The quarterly ICP check runs through four questions:

  1. Did the deals we closed this quarter look like our defined ICP? (Run the firmographic comparison)
  2. Did we win or lose accounts that do not match the pattern? (New signals to investigate)
  3. Did any customers in the last quarter churn, and what did they have in common?
  4. Are there any market signals (new competitor positioning, new use cases emerging in customer calls) that suggest the ICP should evolve?

This check should take 60 to 90 minutes and involve input from the sales and customer success teams. Document the conclusions and any changes to the ICP definition.

A living ICP document that gets updated quarterly based on evidence will diverge significantly from a static document over 12 to 18 months. The divergence is a good thing: it means the ICP is evolving with the market rather than reflecting a hypothesis from two years ago.

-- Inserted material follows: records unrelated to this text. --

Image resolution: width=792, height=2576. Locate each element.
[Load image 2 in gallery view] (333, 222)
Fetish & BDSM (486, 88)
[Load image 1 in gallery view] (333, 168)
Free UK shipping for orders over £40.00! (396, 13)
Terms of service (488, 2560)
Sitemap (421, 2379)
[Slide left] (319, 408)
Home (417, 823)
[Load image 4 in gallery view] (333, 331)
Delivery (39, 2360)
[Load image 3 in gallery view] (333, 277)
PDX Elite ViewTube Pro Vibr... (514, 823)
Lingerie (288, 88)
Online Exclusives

Frequently Asked Questions

How many closed-won deals do you need before an ICP analysis is meaningful? With fewer than 20 closed-won deals, an ICP analysis will identify patterns but you will not have enough data to distinguish signal from coincidence. The patterns you see should be treated as strong hypotheses, not conclusions. With 50 or more closed-won deals, the analysis becomes statistically meaningful enough to act on. With 100 or more, you have enough data to run cohort analysis and isolate the dimensions with the strongest predictive relationship to deal quality. What if your best customers are all in the same industry by chance? It may not be chance. Early customers are often acquired through founder networks and early partnerships, which can produce industry clustering that reflects business development history rather than true product-market fit. When you do the ICP analysis, look at whether the industry concentration is accompanied by other shared attributes (tech stack, company stage, use case) that would explain the fit beyond industry alone. If the industry is the only clustering dimension, it may be worth testing accounts in adjacent industries explicitly to see if the fit holds. How do you handle ICP disagreement between sales and marketing? Surface the disagreement with data. Bring both teams to a review of the closed-won and closed-lost analysis and let the data drive the conversation. If sales is pursuing accounts that are not converting or are churning after close, that is a data point that changes the conversation. If marketing is generating leads from segments that sales cannot close, that is similarly a data point. The goal is not to declare a winner. The goal is to build a shared understanding of what the data says about where the best customers actually come from. Should the ICP be different for different product lines or packages? Yes, potentially. If you have a self-serve or SMB product and an enterprise product, the ICP is likely different for each. Define ICPs at the product or package level rather than at the company level. The ICP for your starter plan may be a 10 to 50 employee company using HubSpot. The ICP for your enterprise plan may be a 500-plus employee company using Salesforce with a dedicated RevOps function. Separate ICPs for separate segments produces more actionable targeting criteria than a single ICP that tries to cover too much ground.